At least 40 U.S. veterans died waiting for appointments at the Phoenix Veterans Affairs Health Care system, many of whom were placed on a secret waiting list. The secret list was designed by VA managers in Phoenix to hide 1,400 to 1,600 sick veterans forced to wait months to see a doctor.
Washington, DC (CBS) - Eric Shinseki, the Secretary of Veterans Affairs, is under fire after reports surfaced of a secret patient waiting list at a Phoenix VA hospital, where patients allegedly died as they waited for appointments. The American Legion, the nation's largest veteran group, has called for his resignation, though he continues to have the support of other veterans networks as well as the full backing of President Barack Obama.
For more than a year, CBS News has reported on serious patient care issues at VA hospitals, from preventable patient deaths in Pittsburgh and Atlanta -- and bonuses given to officials at those hospitals -- to the over-prescription of dangerously addictive painkillers to veterans.

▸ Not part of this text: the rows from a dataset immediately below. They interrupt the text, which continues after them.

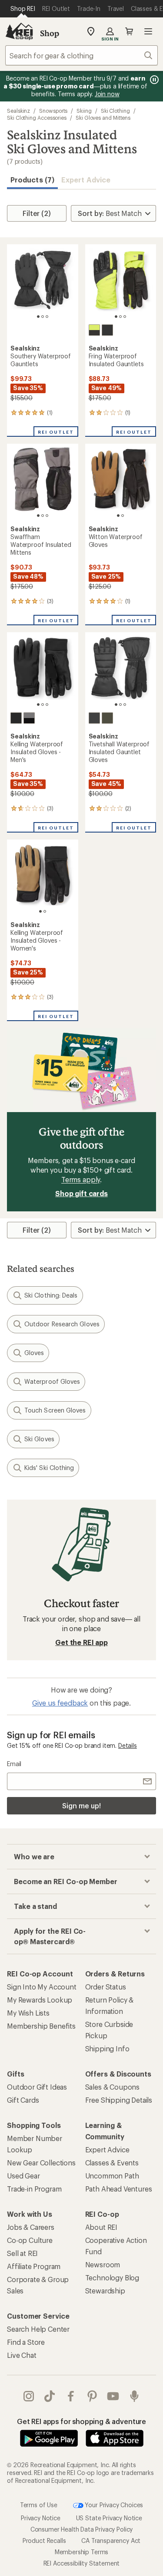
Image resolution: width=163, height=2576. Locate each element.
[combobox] (81, 55)
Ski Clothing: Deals (51, 1295)
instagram (29, 2396)
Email (14, 1763)
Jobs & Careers (30, 2227)
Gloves (34, 1352)
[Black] (107, 330)
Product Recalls (44, 2540)
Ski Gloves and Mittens (103, 118)
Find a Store (26, 2342)
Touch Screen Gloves (55, 1410)
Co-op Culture (30, 2240)
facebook (71, 2396)
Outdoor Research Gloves (62, 1324)
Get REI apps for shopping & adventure (81, 2421)
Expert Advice (85, 179)
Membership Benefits (41, 2026)
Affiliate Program (33, 2266)
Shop (49, 33)
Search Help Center (38, 2329)
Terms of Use (38, 2504)
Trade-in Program (34, 2189)
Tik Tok (50, 2396)
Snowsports (53, 111)
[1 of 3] (38, 316)
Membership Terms (81, 2552)
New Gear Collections (41, 2162)
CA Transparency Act (110, 2540)
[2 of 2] (122, 515)
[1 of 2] (118, 515)
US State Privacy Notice (109, 2518)
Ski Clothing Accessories (37, 118)
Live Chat (22, 2355)
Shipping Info (107, 2048)
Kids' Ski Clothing (49, 1467)
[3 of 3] (47, 316)
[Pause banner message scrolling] (153, 79)
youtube (113, 2396)
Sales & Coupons (112, 2087)
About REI (101, 2227)
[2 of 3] (42, 316)
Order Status (105, 1987)
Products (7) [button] (32, 179)
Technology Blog (112, 2277)
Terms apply (80, 1179)
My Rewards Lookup (39, 2000)
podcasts (134, 2396)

Wyatt Andrews asked Shinseki who's being held accountable:
In an email to CBS News, VA spokeswoman Victoria Dillon wrote that seven employees were punished in Atlanta, and two retired. CBS News has learned that five of those employees received written reprimands and are still employed by VA. One of the employees to retire, Atlanta VA director James A. Clark, received more than $31,000 in bonuses, according to internal VA documents obtained by CBS News, the years the Inspector General found two mental health patients died due to improper monitoring.

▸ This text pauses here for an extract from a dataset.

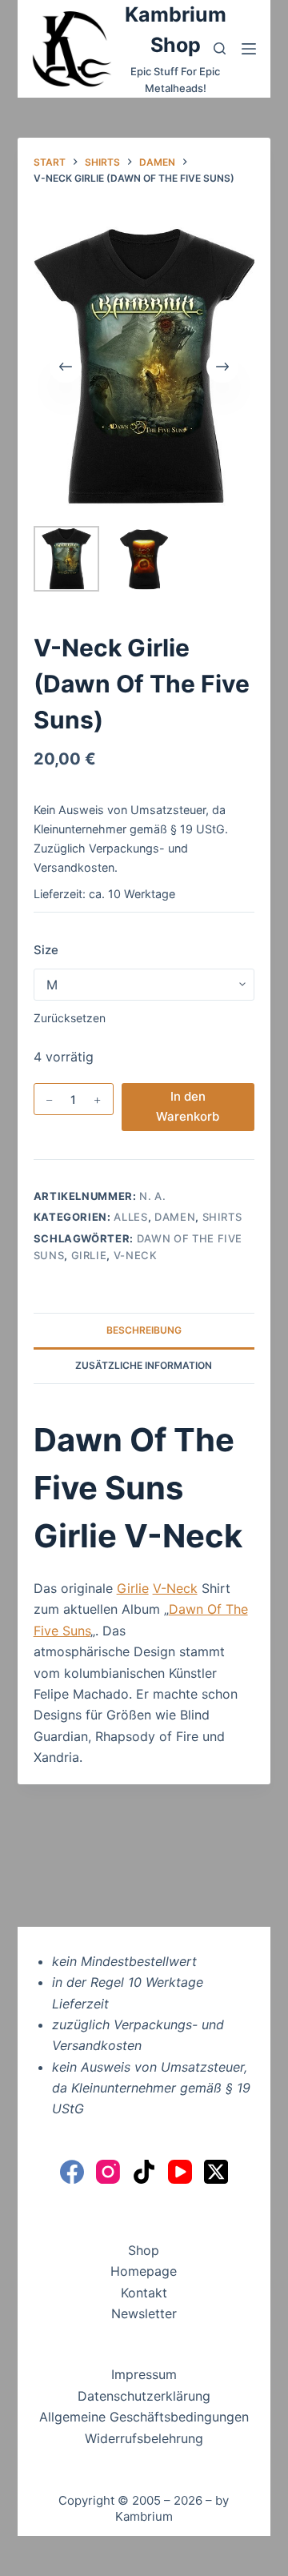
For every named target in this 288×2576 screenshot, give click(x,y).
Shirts (222, 1216)
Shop (143, 2250)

And two years after a Legionnaires' disease outbreak at the Pittsburgh VA, which claimed the lives of five veterans, VA spokeswoman Dillon told CBS News in an email that the agency "has initiated administrative actions related to the outbreak," and that the "administrative review was initially paused to avoid interfering with the ongoing investigations" by the Inspector General and the U.S. Attorney's office.
The director of the Pittsburgh VA, Terry Gerigk Wolf, received a $12,924 bonus the year of the outbreak. Dillon told CBS News that she is still employed at the hospital. Its regional director, Michael Moreland, received a $62,895 bonus -- just days after the release of a scathing Inspector General's report. Shinseki had nominated Moreland for the award in the first place. Six months later, Moreland retired. Dillon wrote in an email that Moreland's award was "given prior to any awareness of the potential of preventable legionella deaths in one of the hospitals."
In the case of Michael Moreland, VA officials said his bonus was under review in the wake of the Legionnaires' disease outbreak. But seven months after his retirement, there is no evidence that a decision was made to rescind his bonus.
Andrews also asked the Secretary about a CBS News investigation that found a 259 percent increase in narcotics that are prescribed by VA over the past decade. At the time of the September 19, 2013 report, Shinseki had declined a CBS News interview request. This is what he said:
Since our investigation aired, VA officials have told Congress that 40,000 fewer veterans are being prescribed narcotic painkillers, and the VA is working to expand alternative forms of pain management throughout the healthcare system.
Shinseki pointed to a regional VA network that reduced narcotics prescriptions by 50 percent as an example of VA's progress. But both VA doctors and patients tell CBS News that this practice has still not reached many of the 1,700 VA medical centers across the country, that the VA is still relying heavily on narcotics to treat pain, and that alternative therapies -- such as physical therapy and acupuncture -- are often not offered or are unavailable. And patients tell CBS News their doctors' visits are often so brief -- five minutes on average -- the time is spent mainly on reviewing and rewriting prescriptions and not on determining and treating the underlying cause of the pain. Doctors say the brief visits are due to understaffing and that they are overwhelmed by their patient loads.